I am late linking this excellent Wall Street Journal piece by ABC legal correspondent Jan Crawford Greenburg, who has a new book out titled Supreme Conflict: The Inside Story of the Struggle for Control of the United States Supreme Court. The linked WSJ piece explodes the myth of Clarence Thomas as a Scalia lackey, providing proof that Thomas has changed the mind of Scalia and others on many occasions:
Clarence Thomas has borne some of the most vitriolic personal attacks in Supreme Court history. But the persistent stereotypes about his views on the law and subordinate role on the court are equally offensive — and demonstrably false. An extensive documentary record shows that Justice Thomas has been a significant force in shaping the direction and decisions of the court for the past 15 years.

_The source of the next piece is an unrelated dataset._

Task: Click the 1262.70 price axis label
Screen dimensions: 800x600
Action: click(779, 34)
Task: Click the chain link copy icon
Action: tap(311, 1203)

That’s not the standard storyline. Immediately upon his arrival at the court, Justice Thomas was savaged by court-watchers as Antonin Scalia’s dutiful apprentice, blindly following his mentor’s lead. It’s a grossly inaccurate portrayal, imbued with politically incorrect innuendo, as documents and notes from Justice Thomas’s very first days on the court conclusively show. Far from being a Scalia lackey, the rookie jurist made clear to the other justices that he was willing to be the solo dissenter, sending a strong signal that he would not moderate his opinions for the sake of comity. By his second week on the bench, he was staking out bold positions in the private conferences where justices vote on cases. If either justice changed his mind to side with the other that year, it was Justice Scalia joining Justice Thomas, not the other way around.
Greenburg provides some specific examples:
Consider a criminal case argued during Justice Thomas’s first week. It concerned a thief’s effort to get out of a Louisiana mental institution and the state’s desire to keep him there. Eight justices voted to side with the thief. Justice Thomas dissented, arguing that although it “may make eminent sense as a policy matter” to let the criminal out of the mental institution, nothing in the Constitution required “the states to conform to the policy preferences of federal judges.”
After he sent his dissenting opinion to the other justices, as is custom, Justices Rehnquist, Scalia and Kennedy changed their votes. The case ended up 5-4.
Justice Thomas’s dissents persuaded Justice Scalia to change his mind several times that year. Even in Hudson v. McMillan, the case that prompted the New York Times to infamously label Justice Thomas the “youngest, cruelest justice,” he was again, initially, the lone dissenter. Justice Scalia changed his vote after he read Justice Thomas’s dissent, which said a prison inmate beaten by guards had several options for redress — but not under the Eighth Amendment’s prohibition of “cruel and unusual punishment.”
Interestingly, his independence was only reinforced by his nasty confirmation hearings, which confirmed for him that his critics have no credibility.
I am looking forward to reading Greenburg’s new book, which I recently ordered. Based on this article, she appears to be willing to tell the truth, even if it benefits conservatives. That’s a refreshing attitude from a Big Media reporter.
UPDATE: One of the contributors to Confirm Them has the book and says that, so far, it is very good. Of course, he got a complimentary copy, whereas yours truly is paying the big bucks for his. I (almost) never seem to get these free advance copies of books that bloggers are always talking about. What am I doing wrong?
One of the problems could be that, for some reason, people don’t seem to see this blog as a “legal blog” — even though, after media criticism, that is probably the primary topic of the blog. I cover confirmation wars and court decisions, and I think I get the legal analysis right most of the time — far more often than, say, the L.A. Times, to take one example. Still, people don’t seem to see me as a legal analyst. I guess you have to be a law professor to be taken seriously on that front.
In any event, I’ll have a review of the book out once I get it and read it. But since I always elect “Super Saver Shipping” from Amazon, that may be a while.